======== Отрывок для чтения

Я не буду перечислять всего. Я не помню и знать не мог всего, что он переводил, редактировал, составлял. Он работал мощно и, казалось, счастливо. Когда он написал статью “Античность и современность” и ее опубликовал “Новый мир”, находившийся тогда в центре общественного внимания, Симон стал по настоящему заметной фигурой в бурлящей московской жизни.
Мы выпивали квартетом на квартире у Симы во 2-м Труженниковом переулке возле Плющихи. Какие ребята! Как искрился их юмор! Витя Хинкис, блестящий переводчик, подаривший русскому читателю среди многого другого — Голдинга, Володя Смирнов, знавший, кажется полтора десятка языков — от всех европейских и скандинавских до китайского и японского и навсегда облагодетельствовавший больших и маленьких читателей переводом “Муми-тролля”. Потом мы катили в большую компанию. Там растворялись на время. Чтобы снова собраться вместе и продолжить этот пир возлияний и бесед.

================

§ **Задание 1**:
Ответьте по отрывку о Симоне:
(a) Как называлась статья Симона, которую опубликовал «Новый мир»?
(b) В каком переулке была квартира Симы?
(c) Чей перевод, согласно отрывку, навсегда облагодетельствовал больших и маленьких читателей?
§ **Задание 2**: Допишите отрывок о Симоне, продолжив его после последнего предложения.

======== Набор данных

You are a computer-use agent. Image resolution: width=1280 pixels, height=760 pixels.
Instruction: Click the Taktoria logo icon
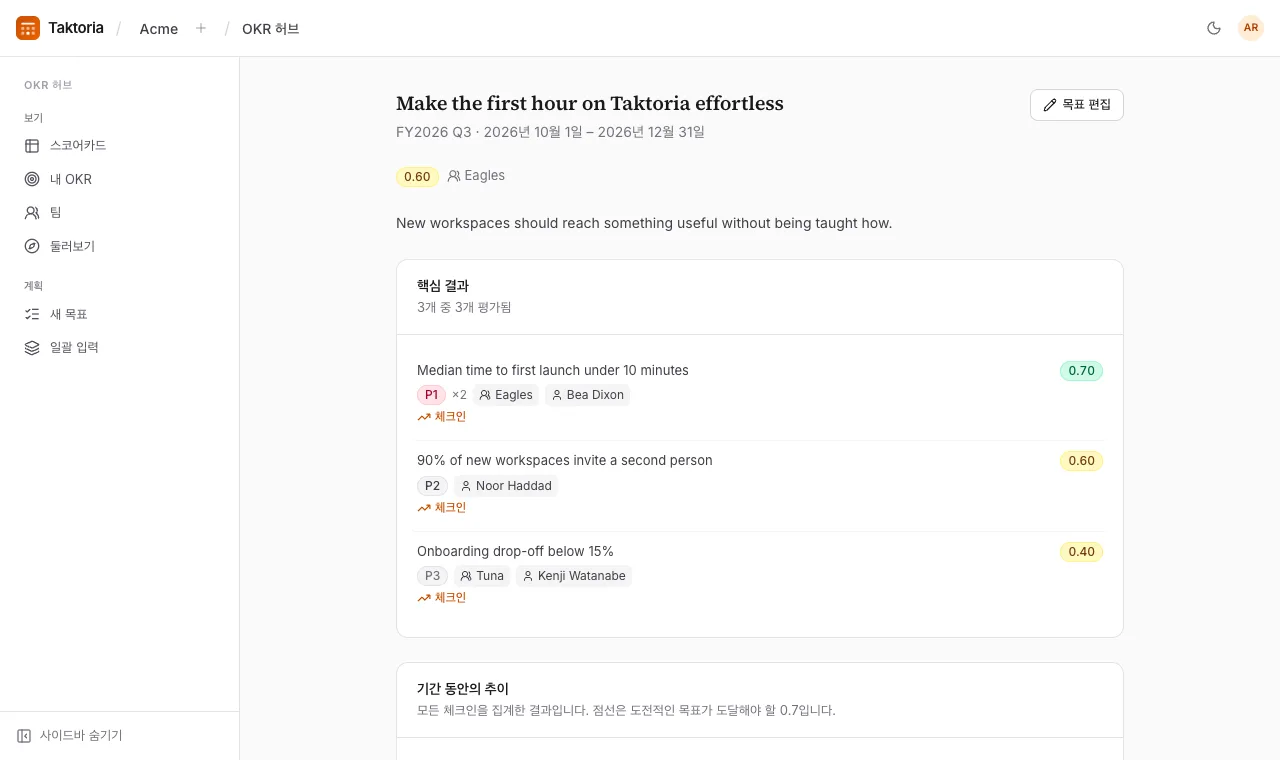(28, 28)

================
======== Набор данных

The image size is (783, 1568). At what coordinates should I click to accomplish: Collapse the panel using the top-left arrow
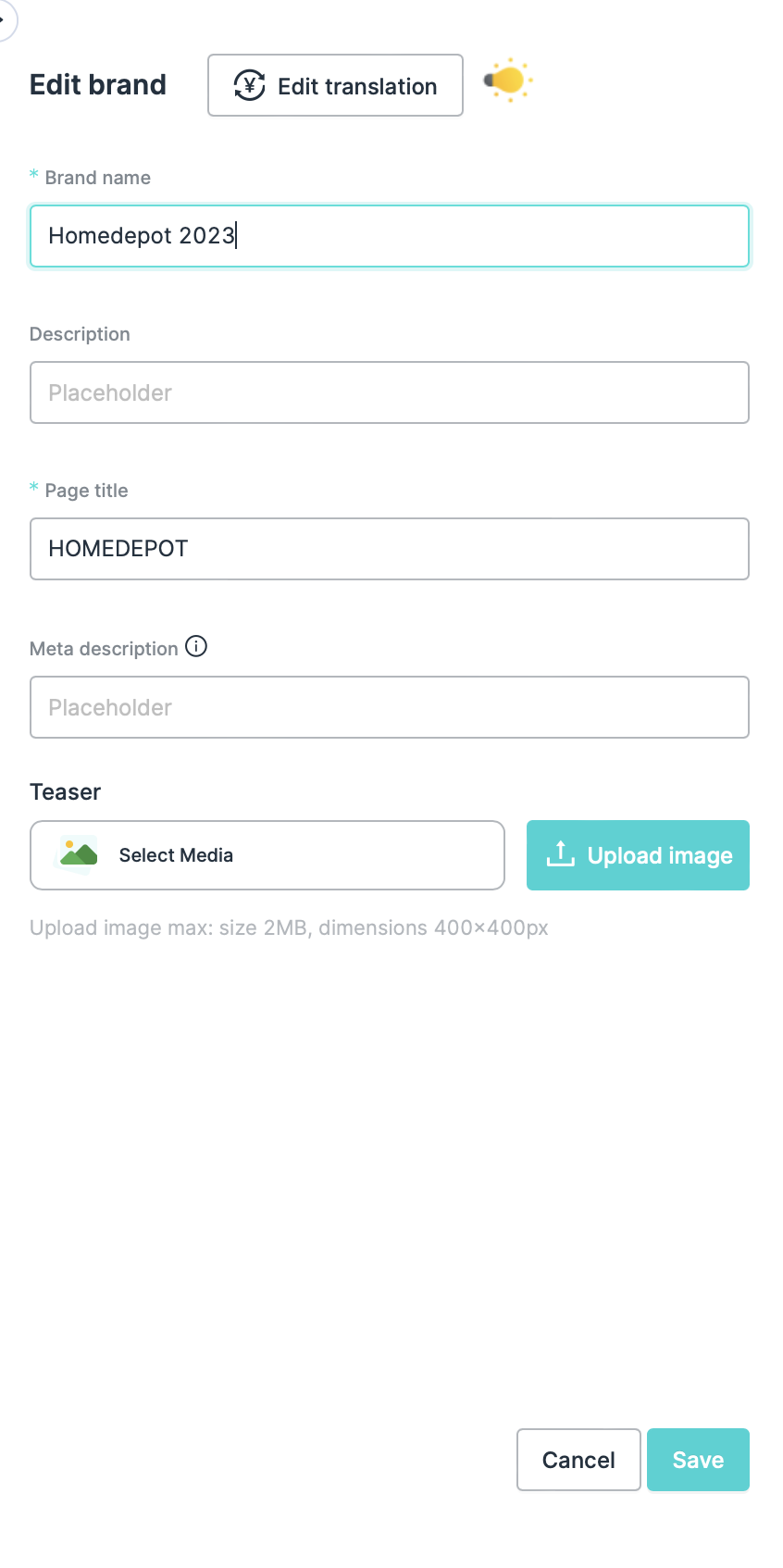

================

§ **Ответ 1**:
(a) «Античность и современность».
(b) Во 2-м Труженниковом переулке возле Плющихи.
(c) Перевод «Муми-тролля», сделанный Володей Смирновым.

§ **Ответ 2**:
Симон звонил из Москвы и говорил, что приедет на пару дней в Питер тогда-то. Я шел в Европейскую гостиницу и по блату снимал ему скромный номер — тогда это было доступно. У нас дома поселить было негде — жили в одной комнате, в коммуналке. Если в этот день у меня не было спектакля, покупалась бутылка виски (кутить, так кутить!), стоила (с наценкой!) 20 рублей. И уже в девять утра мы пригубляли по чуть-чуть, по маленькой — прежде чем окунуться в ленинградскую жизнь.
Когда я читал в хемингуэевской “Фиесте” страницы, где Джейк и Билл, забыв про рыбную ловлю, без конца говорят о литературе на берегу холодной речки в горной Испании и пьют без конца “дешевое местное вино”, мне казалось, что это про нас. Казалось, что мы задавались теми же вопросами и так же формулировали ответы.
Может быть, тогда я и влюбился в этот роман Хемингуэя, а потом (тоже в одно удивительное совместное с Симкой лето) написал пьесу по этому роману, позже сценарий и поставил спектакль и фильм.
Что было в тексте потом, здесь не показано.